The answer is the full set of records below, transcribed exactly.
*** Opening of Records to process ***
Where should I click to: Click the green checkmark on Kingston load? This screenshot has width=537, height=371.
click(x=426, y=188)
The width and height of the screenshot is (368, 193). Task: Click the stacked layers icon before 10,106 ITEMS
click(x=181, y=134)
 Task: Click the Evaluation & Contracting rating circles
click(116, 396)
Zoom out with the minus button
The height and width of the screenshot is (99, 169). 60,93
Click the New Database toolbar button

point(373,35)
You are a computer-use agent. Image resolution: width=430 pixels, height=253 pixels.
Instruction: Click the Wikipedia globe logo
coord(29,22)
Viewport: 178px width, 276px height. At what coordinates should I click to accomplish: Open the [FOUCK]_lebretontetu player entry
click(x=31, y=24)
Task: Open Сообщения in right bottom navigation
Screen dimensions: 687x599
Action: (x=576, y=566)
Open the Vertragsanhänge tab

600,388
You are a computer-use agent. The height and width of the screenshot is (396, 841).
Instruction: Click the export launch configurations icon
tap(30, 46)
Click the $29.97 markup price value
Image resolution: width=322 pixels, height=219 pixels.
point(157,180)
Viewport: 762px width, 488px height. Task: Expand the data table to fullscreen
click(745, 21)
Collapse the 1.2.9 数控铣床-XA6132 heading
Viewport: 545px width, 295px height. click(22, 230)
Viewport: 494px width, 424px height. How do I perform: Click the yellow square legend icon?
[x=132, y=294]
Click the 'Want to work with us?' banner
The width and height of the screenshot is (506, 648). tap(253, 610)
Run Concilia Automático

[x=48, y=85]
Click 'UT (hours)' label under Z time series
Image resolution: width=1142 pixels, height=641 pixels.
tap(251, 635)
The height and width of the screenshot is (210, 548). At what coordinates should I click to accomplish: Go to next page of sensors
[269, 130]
*** Close of Records to process ***
**Solution to this task**
Where should I click to: Click the green checkmark on Kingston load? This screenshot has width=537, height=371.
click(x=426, y=188)
The width and height of the screenshot is (368, 193). Task: Click the stacked layers icon before 10,106 ITEMS
click(x=181, y=134)
 Task: Click the Evaluation & Contracting rating circles
click(116, 396)
Zoom out with the minus button
The height and width of the screenshot is (99, 169). 60,93
Click the New Database toolbar button

point(373,35)
You are a computer-use agent. Image resolution: width=430 pixels, height=253 pixels.
Instruction: Click the Wikipedia globe logo
coord(29,22)
Viewport: 178px width, 276px height. At what coordinates should I click to accomplish: Open the [FOUCK]_lebretontetu player entry
click(x=31, y=24)
Task: Open Сообщения in right bottom navigation
Screen dimensions: 687x599
Action: (x=576, y=566)
Open the Vertragsanhänge tab

600,388
You are a computer-use agent. The height and width of the screenshot is (396, 841).
Instruction: Click the export launch configurations icon
tap(30, 46)
Click the $29.97 markup price value
Image resolution: width=322 pixels, height=219 pixels.
point(157,180)
Viewport: 762px width, 488px height. Task: Expand the data table to fullscreen
click(745, 21)
Collapse the 1.2.9 数控铣床-XA6132 heading
Viewport: 545px width, 295px height. click(22, 230)
Viewport: 494px width, 424px height. How do I perform: Click the yellow square legend icon?
[x=132, y=294]
Click the 'Want to work with us?' banner
The width and height of the screenshot is (506, 648). tap(253, 610)
Run Concilia Automático

[x=48, y=85]
Click 'UT (hours)' label under Z time series
Image resolution: width=1142 pixels, height=641 pixels.
tap(251, 635)
The height and width of the screenshot is (210, 548). At what coordinates should I click to accomplish: Go to next page of sensors
[269, 130]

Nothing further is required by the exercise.